# READING PASSAGE start
[dpdk-dev] [PATCH] spinlock: fix atomic and out of order execution

François-Frédéric Ozog ff at ozog.com
Fri Jan 10 19:02:18 CET 2014


Hi Thomas,

I am afraid I introduced unnecessary complexity in the discussion as the
spinlock issues I mentioned are connected to a work in progress on my side
(implement a Chelsio cxgb5 PMD) but *not* to the general DPDK. 

I'll explain some aspects of the context and how critical sections has to be
handled in the case of the Chelsio cxgb5 PMD.

1) WC memory
Most memory is cached, some is not cached at all, and some is tagged (via
paging attributes) to be "Write Combining". This means that writes to WC
memory locations do *NOT* go through the cache but rather to a memory "write
buffer" internal to the processor. The processor delays write to memory as
it please, trying to minimize the actual number of writes to DRAM. This type
of memory is used by some devices as a fast interface, for instance Chelsio
cxgb5 write queue can filled using this method
(http://lwn.net/Articles/542643/). Public DPDK cannot declare such memory
type as it requires kernel support.

2) fencing and out of order execution
Out of order execution is related to the processor that may actually change
the order of the instructions of a program as it has been produced by the
compiler. In general, this relates only to performance but for critical
sections, it is absolutely necessary to ensure that the processor does NOT
postpone critical section instructions AFTER the unlock.
# READING PASSAGE end
# PROVIDED MATERIAL start
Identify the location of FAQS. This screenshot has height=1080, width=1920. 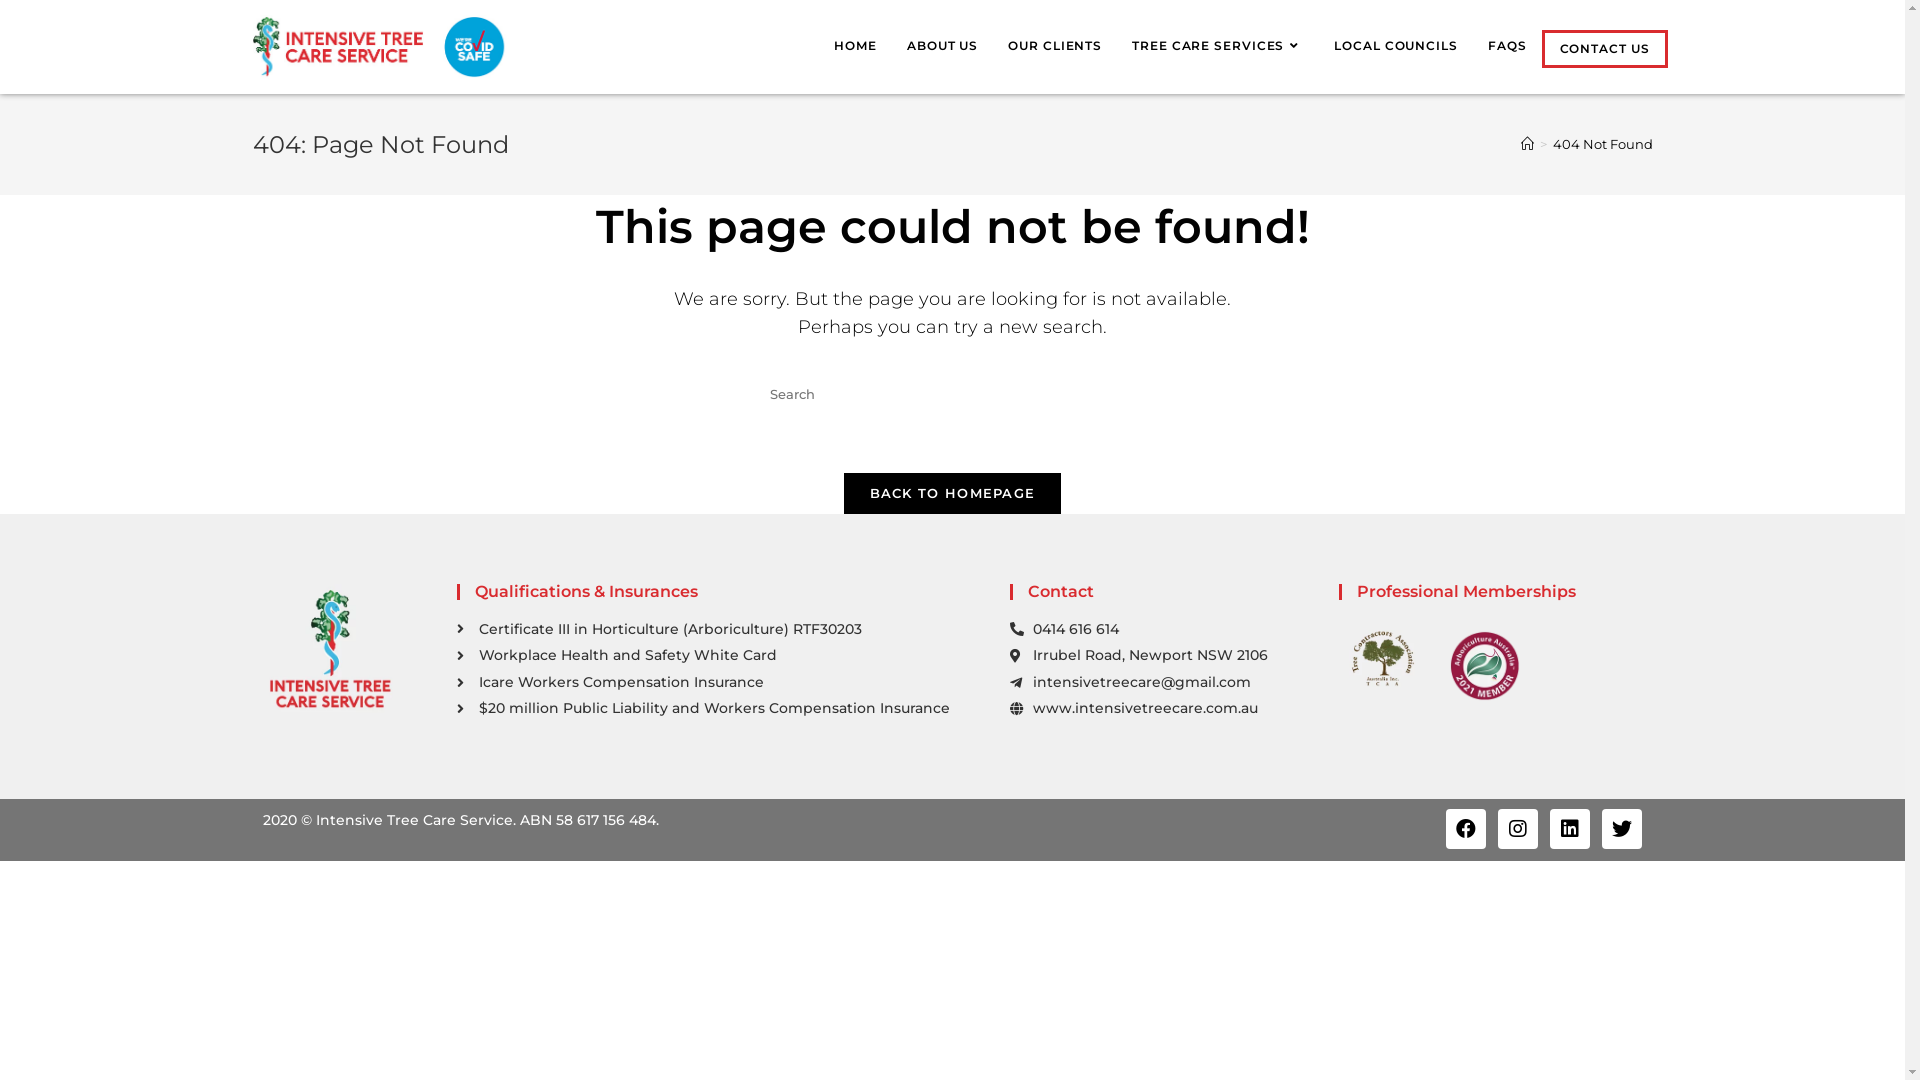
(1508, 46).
# PROVIDED MATERIAL end
> JOBS
1. In the spinlock post, where do writes to Write Combining memory locations go instead of through the cache?
2. Repeat word for word the part of the spinlock post from "1) WC memory" up to and including "requires kernel support.".
3. Translate this sentence from the spinlock post into Spanish: "Public DPDK cannot declare such memory type as it requires kernel support."

> ANSWERS PER TASK
1. They go to a memory write buffer internal to the processor.

2.
1) WC memory
Most memory is cached, some is not cached at all, and some is tagged (via
paging attributes) to be "Write Combining". This means that writes to WC
memory locations do *NOT* go through the cache but rather to a memory "write
buffer" internal to the processor. The processor delays write to memory as
it please, trying to minimize the actual number of writes to DRAM. This type
of memory is used by some devices as a fast interface, for instance Chelsio
cxgb5 write queue can filled using this method
(http://lwn.net/Articles/542643/). Public DPDK cannot declare such memory
type as it requires kernel support.

3. El DPDK público no puede declarar ese tipo de memoria, ya que requiere soporte del kernel.